─── Dataset extract ───

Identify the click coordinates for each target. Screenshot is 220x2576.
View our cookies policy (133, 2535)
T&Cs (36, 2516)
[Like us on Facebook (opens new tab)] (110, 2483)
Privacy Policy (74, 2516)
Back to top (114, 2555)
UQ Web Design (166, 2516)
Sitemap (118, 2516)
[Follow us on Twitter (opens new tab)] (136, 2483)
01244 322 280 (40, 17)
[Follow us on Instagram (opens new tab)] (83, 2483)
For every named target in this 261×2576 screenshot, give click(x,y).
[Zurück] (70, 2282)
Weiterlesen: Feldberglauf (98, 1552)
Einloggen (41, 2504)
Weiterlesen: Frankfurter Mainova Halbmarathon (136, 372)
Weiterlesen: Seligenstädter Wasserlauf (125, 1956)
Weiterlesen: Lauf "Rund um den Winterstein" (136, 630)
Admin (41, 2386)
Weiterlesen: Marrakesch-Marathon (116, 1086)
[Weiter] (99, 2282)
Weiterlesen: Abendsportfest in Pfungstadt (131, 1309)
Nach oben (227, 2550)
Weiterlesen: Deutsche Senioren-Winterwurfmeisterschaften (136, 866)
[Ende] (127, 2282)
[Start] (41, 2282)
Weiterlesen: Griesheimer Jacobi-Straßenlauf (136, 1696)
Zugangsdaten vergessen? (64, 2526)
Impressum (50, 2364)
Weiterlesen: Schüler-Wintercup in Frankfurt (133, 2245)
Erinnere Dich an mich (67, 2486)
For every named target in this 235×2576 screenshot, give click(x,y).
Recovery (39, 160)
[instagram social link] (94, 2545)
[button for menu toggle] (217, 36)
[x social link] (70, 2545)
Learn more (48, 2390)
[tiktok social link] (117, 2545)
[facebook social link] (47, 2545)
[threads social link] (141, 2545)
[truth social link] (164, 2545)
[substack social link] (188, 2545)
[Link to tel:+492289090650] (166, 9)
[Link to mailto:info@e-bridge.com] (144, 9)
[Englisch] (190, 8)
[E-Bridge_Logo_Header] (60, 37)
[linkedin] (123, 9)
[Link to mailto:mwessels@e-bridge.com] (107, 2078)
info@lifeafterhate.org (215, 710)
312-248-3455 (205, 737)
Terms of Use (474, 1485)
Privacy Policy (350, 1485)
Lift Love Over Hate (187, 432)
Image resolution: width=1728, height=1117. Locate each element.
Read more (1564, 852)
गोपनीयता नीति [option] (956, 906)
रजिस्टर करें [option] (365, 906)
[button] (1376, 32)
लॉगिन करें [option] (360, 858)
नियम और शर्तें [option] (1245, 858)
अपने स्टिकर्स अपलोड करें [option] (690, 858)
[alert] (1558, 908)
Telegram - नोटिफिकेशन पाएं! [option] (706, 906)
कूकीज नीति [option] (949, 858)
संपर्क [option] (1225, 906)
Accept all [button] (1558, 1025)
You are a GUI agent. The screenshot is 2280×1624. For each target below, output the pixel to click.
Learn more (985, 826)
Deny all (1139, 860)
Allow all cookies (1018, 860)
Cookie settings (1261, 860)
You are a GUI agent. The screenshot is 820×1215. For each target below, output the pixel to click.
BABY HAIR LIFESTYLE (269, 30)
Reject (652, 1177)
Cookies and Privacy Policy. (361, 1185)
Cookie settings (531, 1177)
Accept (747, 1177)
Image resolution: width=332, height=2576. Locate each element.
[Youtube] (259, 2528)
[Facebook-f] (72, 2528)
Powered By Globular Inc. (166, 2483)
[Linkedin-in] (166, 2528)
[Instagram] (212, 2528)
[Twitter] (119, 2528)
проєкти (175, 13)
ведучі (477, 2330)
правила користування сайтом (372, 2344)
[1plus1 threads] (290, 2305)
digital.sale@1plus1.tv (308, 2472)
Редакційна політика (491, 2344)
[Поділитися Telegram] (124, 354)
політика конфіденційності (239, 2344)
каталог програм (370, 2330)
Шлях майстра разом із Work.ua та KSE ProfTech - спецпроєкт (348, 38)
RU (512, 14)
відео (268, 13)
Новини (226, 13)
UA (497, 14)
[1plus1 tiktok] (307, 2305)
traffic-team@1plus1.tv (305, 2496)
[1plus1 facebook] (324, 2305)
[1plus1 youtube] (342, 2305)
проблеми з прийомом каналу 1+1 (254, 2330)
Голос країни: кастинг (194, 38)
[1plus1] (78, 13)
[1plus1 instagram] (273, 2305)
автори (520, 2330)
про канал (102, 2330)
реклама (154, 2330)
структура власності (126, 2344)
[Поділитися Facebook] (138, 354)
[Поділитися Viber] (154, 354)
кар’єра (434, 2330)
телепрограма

───

** The problem **
Everything above from the line containing "Lift Love Over Hate (187, 432)" down to the line containing "[alert] (1558, 908)" is to be transcribed exactly, with both of those lines included and nothing else added.

** Response for this exercise **
Lift Love Over Hate (187, 432)
Image resolution: width=1728, height=1117. Locate each element.
Read more (1564, 852)
गोपनीयता नीति [option] (956, 906)
रजिस्टर करें [option] (365, 906)
[button] (1376, 32)
लॉगिन करें [option] (360, 858)
नियम और शर्तें [option] (1245, 858)
अपने स्टिकर्स अपलोड करें [option] (690, 858)
[alert] (1558, 908)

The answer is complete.